What about in restaurants or café, what kind of water do people drink. It depends upon the person, which is the answer to the larger question at hand. Water type depends on the person. Tap water or bottled water comes down to a personal choice, with possibly immense unforeseen consequences stemming from insecurity. Bottled water like the type of shoes one wears or the type of watch, says something about each of us as a person. Rushing into a decision could be fatal.

6 thoughts

  1. Interesting piece! Historically no one drinks bottled water in Paris because the Wallace fountains were installed to give Paris free drinking water. They are still used today. They can be found across the city, 65 left I believe, and they still produce clean drinking water. They are huge, green staute looking pieces and the best known one is by the Abesses spot in Montmarte.

  2. Hey,

    So I enjoyed your blog about water as weird as that might sound! :) It is surprising how something as simple as water can be looked at so different in other countries. I did not know about the no water in class rule so that was very interesting to hear. It will also help to better prepare me for when I study abroad in France somewhere! Thank you for that :) I’ve been to Mexico and they too look at you funny or judge you by the type of water you choose, weather it be bottled or tap. As Americans I think that we just pick up drinking water at the store, we don’t care what it comes in or if it’s tap or not. Although I do prefer anything but Arrowhead, it has a weird taste. I guess I judge people by their water, but then agian I’ve never really thought that I fit in over here! Anywho, Enjoy your time in Paris and I look forward to reading more of your blogs :)

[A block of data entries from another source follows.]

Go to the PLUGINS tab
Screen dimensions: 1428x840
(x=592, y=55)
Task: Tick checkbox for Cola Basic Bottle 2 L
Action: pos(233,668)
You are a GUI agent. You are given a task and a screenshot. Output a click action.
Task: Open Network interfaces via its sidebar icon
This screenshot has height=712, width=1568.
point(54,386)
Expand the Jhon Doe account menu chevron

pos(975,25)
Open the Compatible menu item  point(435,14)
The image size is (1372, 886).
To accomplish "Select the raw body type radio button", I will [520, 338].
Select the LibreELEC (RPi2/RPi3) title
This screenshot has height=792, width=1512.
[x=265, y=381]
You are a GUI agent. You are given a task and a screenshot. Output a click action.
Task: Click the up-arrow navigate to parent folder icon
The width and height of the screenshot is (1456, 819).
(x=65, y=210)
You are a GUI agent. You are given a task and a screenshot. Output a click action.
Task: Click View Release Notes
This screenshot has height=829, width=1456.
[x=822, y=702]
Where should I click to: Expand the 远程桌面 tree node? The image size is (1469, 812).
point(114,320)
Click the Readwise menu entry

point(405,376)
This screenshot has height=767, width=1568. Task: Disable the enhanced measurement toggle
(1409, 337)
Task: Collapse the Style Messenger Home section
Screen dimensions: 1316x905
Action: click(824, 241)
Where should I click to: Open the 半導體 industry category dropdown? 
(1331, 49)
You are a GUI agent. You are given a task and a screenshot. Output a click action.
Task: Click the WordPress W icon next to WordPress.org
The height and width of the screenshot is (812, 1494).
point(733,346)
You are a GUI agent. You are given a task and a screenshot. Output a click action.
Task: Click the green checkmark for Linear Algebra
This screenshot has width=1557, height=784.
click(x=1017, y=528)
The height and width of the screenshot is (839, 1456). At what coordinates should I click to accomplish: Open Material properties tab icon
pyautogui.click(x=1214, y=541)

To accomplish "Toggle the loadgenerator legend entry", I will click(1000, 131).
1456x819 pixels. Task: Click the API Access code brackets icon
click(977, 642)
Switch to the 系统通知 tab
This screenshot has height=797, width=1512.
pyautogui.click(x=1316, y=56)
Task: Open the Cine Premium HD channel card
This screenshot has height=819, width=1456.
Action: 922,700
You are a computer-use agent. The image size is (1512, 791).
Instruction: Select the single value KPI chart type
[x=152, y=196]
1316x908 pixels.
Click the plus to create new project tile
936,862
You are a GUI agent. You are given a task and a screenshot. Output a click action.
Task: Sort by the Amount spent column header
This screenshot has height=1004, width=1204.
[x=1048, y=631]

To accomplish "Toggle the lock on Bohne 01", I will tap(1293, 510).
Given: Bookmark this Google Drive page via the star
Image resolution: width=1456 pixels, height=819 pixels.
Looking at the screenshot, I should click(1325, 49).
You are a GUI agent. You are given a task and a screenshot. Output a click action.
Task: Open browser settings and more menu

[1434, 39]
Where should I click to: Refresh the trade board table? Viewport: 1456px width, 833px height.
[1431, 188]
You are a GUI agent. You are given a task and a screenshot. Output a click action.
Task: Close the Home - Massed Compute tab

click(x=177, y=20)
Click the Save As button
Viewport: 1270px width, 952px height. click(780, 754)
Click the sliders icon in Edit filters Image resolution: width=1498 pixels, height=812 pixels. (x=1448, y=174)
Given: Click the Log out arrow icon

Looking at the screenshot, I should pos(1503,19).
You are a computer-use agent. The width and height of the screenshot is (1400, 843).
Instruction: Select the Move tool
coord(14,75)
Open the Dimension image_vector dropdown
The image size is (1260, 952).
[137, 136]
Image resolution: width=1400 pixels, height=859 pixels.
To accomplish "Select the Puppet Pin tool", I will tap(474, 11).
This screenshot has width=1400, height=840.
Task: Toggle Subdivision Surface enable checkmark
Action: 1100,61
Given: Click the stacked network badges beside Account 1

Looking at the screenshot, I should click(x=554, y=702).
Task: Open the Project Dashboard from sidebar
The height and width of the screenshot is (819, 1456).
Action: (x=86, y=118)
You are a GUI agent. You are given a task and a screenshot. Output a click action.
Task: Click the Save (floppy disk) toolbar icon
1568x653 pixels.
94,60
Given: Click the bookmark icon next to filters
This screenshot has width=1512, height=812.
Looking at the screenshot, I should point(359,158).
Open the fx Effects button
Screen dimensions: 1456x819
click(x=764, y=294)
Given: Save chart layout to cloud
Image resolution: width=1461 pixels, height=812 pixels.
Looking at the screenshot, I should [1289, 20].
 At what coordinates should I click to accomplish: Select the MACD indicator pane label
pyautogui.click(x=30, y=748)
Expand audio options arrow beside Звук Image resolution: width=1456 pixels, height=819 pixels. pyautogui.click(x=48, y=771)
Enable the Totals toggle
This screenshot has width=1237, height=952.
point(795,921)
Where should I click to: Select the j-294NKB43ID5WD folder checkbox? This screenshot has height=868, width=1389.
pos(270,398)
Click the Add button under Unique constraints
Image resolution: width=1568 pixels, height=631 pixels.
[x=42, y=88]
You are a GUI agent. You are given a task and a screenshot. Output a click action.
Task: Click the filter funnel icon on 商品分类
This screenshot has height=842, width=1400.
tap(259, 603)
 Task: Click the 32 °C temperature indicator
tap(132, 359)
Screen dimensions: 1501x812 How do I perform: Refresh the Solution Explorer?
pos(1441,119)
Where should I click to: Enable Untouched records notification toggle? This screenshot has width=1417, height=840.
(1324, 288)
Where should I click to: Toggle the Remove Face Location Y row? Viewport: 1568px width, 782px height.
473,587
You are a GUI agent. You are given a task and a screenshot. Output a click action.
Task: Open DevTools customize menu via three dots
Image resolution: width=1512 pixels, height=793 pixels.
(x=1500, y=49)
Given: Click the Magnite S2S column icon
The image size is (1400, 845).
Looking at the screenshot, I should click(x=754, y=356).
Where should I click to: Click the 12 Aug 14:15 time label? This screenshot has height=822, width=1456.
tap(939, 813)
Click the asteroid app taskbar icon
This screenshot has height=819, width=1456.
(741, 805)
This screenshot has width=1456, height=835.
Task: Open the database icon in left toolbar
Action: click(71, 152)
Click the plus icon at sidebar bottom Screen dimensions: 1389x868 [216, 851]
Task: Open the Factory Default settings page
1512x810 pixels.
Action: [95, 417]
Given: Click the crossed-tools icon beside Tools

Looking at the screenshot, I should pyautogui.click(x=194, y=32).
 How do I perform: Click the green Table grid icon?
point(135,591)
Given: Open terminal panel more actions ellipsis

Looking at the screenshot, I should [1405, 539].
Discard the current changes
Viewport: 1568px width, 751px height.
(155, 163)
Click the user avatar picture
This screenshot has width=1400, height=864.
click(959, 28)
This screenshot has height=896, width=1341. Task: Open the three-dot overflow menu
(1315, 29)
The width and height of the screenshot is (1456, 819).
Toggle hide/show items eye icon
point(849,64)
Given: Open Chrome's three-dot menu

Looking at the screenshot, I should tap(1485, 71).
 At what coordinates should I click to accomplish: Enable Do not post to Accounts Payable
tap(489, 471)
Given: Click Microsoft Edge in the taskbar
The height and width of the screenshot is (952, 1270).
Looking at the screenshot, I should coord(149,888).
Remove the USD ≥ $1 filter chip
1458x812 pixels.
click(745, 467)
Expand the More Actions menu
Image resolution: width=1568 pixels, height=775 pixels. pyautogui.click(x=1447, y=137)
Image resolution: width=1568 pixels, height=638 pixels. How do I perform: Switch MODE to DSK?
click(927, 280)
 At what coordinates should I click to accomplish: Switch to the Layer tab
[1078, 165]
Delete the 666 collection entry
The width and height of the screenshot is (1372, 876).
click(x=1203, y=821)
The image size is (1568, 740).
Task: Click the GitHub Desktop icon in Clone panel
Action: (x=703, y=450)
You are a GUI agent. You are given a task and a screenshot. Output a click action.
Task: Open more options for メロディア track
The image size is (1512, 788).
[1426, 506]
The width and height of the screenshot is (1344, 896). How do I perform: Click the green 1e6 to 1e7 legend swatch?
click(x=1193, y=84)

  3. why aren’t you allowed to drink water in the classrooms!? that is soo odd! and what kind of consiquences are there? for some reason that just blows my mind! haha and college students that i know don’t drink a whole lot of water. i drink costco, and my best friend drinks aquafina… lol i dont know if that helps for you’r little poll :) cheers!

  4. How interesting that bottled water is not allowed in a classroom. Water here in the U.S. is the universally allowed beverage. It’s the little things like that which set cultures apart and make travel so interesting!

  5. I remember hearing something about the water there. Study abroad people have to be careful about what they say, since if you drink something and get sick they can get sued. Ouch! Evian for 2,30 Euros, and I thought our prices in Arizona were high. Water is such an essential element out here that I could not even imagine going 20 minutes without a drink, much less a whole class period! At least with the moisture in the air over there you do not get dehydrated as much. Getting kicked out of class for drinking water though I have to say is a little extreme. The two cultures are different, but not that different. Sounds like you have adapted well to it though. I loved the part about your professor! It must have taken a lot not to say something. I do not think I could have kept my mouth shut. Like the sparkling water over there our society has a class distinction. If you bring a reusable bottle you are seen as a better person than if you buy one from the local market. Get people talking about it and then they try to decide if metal bottles, plastic hard or soft are better. Does sparkling water appeal to you more than tap water? I am a little OCD when it comes to my water and have to have it filtered. Out of luck if I go to Paris, huh? What kinds of traits do people exhibit between those who drink sparkling versus tap? Is there a class distinction between the two?

    Well have fun drinking and analyzing the glories of Paris water!

  6. I think this post is very interesting. This post shows just how much other countries contrast from that of America’s values (not that ours are anywhere the best) but this post states exactly that from the experience of someone who is living and experiencing a different cultures ways and learning how they treat each other and judge each other on even the smallest acts of choosing what water you drink.